Figure 3

Effects of RNA binding mutations on tethered MBNL1 repressor and activator function. A. The Tpm1 ΔBP DMS2 minigene was transfected alone (lane 1), or co-transfected with MS2 (lane 10), or MS2 fused to the N-terminal (aa 2–253) of MBNL1 (lanes 2–9). The MBNL-MS2 fusion proteins were WT (lane 9) or had the indicated ZF mutations (lanes 2–8). The horizontal dashed lines indicate the activity of the wild type N-MS2 (lane 9). Values significantly different from wild type N-MS2 in panels A and C: **, P < 0.01; *** P < 0.001; ns, not significant.

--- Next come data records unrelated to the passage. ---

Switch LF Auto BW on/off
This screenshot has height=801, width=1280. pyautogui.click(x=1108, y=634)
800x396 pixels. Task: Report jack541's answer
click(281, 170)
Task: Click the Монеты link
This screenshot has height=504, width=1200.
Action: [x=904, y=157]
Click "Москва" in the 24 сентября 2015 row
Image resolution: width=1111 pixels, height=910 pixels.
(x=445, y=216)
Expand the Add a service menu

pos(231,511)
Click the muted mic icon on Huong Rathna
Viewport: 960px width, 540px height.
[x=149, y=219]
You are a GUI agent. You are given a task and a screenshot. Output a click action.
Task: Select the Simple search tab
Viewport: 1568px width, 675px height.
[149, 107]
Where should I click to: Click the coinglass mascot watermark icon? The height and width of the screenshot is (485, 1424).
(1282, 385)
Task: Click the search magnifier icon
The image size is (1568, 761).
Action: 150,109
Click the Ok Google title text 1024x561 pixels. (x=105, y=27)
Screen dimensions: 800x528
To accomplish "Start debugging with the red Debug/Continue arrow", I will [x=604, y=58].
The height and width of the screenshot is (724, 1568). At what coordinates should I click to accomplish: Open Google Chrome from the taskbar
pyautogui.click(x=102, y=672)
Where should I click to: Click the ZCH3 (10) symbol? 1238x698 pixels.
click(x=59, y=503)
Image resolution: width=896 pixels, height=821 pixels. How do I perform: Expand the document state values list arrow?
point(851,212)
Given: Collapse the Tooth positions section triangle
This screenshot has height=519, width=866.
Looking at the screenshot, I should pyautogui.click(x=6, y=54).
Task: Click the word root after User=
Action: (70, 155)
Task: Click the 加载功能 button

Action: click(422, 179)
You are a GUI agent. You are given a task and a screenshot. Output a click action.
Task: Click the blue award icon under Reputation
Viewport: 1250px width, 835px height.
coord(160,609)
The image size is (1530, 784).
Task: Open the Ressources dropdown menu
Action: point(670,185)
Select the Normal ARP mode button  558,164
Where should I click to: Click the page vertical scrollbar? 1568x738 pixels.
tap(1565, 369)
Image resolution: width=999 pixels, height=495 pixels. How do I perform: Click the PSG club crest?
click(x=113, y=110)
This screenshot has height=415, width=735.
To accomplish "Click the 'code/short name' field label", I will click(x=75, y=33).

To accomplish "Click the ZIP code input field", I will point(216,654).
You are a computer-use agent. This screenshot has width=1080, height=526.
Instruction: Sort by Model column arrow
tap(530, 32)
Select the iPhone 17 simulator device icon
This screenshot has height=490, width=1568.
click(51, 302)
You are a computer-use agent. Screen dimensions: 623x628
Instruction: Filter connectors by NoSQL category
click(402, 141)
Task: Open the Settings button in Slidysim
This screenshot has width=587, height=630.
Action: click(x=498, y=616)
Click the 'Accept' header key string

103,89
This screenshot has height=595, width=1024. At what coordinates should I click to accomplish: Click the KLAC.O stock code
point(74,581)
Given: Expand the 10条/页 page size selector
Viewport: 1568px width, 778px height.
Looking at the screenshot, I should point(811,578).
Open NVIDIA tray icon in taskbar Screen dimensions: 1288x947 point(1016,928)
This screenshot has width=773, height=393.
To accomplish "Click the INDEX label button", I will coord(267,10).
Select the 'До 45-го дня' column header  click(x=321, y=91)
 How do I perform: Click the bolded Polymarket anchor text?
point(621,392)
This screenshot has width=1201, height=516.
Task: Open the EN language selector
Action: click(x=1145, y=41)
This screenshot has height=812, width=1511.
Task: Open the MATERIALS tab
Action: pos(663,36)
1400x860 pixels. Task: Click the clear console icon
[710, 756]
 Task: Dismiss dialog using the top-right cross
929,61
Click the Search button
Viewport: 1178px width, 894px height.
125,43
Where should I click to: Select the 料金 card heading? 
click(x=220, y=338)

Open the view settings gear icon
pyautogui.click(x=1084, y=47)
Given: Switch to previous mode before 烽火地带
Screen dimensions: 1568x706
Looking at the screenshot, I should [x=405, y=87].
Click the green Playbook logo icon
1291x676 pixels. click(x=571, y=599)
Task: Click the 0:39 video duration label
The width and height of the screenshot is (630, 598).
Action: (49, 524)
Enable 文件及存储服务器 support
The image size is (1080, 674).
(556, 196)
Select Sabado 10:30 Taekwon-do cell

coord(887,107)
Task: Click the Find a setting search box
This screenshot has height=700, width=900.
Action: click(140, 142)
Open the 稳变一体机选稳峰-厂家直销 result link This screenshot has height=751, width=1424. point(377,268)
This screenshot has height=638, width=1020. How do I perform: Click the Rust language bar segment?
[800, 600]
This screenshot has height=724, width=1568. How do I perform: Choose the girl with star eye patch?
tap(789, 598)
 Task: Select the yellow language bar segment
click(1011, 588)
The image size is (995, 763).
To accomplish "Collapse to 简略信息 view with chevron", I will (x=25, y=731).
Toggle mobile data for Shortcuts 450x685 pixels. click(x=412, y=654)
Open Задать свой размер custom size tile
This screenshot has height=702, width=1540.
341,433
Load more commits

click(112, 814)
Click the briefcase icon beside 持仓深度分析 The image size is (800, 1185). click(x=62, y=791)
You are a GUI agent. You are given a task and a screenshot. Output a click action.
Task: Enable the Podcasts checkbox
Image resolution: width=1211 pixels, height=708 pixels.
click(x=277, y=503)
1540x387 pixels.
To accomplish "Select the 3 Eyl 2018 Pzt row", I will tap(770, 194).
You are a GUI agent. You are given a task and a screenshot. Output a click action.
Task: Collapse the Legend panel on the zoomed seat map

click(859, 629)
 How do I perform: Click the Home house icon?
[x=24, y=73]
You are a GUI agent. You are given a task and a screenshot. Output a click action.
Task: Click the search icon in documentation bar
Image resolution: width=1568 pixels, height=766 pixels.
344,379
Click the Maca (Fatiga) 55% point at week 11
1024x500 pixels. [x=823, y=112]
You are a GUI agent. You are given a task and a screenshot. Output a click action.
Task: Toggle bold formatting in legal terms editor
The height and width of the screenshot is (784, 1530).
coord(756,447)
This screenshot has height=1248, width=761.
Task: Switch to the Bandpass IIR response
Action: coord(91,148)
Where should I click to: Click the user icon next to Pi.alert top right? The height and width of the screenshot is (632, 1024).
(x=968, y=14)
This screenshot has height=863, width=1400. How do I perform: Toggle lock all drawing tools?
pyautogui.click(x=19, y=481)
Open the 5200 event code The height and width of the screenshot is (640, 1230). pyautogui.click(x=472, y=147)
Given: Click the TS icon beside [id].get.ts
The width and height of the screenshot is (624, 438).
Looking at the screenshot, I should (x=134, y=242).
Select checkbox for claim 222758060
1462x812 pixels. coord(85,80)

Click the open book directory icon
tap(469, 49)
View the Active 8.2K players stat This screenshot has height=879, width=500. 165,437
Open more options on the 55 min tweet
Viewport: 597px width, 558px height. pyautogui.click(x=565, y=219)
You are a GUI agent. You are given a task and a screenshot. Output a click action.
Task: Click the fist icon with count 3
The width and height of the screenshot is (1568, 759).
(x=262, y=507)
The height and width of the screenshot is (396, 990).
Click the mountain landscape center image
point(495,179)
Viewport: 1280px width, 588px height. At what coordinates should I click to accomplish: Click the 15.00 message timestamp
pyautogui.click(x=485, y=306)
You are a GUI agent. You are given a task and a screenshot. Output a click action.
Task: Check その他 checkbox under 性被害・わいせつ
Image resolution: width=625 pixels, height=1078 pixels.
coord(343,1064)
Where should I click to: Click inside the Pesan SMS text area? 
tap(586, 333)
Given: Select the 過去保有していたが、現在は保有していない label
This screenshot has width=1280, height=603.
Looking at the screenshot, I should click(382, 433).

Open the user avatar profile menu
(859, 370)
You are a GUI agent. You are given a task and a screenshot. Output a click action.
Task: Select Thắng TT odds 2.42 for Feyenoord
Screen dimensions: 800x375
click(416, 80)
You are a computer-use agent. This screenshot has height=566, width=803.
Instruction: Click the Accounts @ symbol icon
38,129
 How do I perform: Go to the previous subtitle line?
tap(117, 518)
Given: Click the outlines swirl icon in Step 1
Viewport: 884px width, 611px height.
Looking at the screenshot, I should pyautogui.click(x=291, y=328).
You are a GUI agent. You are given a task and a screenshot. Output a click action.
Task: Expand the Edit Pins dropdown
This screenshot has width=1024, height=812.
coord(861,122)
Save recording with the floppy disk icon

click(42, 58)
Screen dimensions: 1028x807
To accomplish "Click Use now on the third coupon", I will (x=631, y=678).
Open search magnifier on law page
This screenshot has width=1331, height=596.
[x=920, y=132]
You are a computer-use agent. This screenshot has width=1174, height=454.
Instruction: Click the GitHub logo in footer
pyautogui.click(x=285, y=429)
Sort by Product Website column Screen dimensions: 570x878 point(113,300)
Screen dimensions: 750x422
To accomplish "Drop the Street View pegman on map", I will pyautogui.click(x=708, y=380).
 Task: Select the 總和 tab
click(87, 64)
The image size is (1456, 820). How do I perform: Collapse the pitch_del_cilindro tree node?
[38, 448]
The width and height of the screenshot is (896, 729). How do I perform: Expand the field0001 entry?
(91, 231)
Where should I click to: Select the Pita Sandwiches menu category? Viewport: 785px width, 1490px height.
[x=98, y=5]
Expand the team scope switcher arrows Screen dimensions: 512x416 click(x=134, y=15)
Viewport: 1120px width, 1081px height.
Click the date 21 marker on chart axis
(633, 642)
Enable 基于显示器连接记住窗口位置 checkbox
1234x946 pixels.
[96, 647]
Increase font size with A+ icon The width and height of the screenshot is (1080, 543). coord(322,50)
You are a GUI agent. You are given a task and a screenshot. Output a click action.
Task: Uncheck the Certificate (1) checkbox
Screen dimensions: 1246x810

Note that although the values for the M1234 mutant in lane 8 of panels A and C are statistically significant, the lack of protein expression of the M1234 mutant (panel B) means that meaningful conclusions cannot be drawn. B. Anti-MS2 western blot of MBNL-MS2 fusion proteins used in panels A and C. C. The Vldlr MS2 minigene was transfected alone (lane 1), or co-transfected with MS2 (lane 10), or MS2 fused to the N-terminal (aa 2–253) of MBNL1 (lanes 2–9). The MBNL-MS2 fusion proteins were WT (lane 9) or had the indicated ZF mutations (lanes 2–8). The horizontal dashed lines indicate the activity of the wild type N-MS2 (lane 9).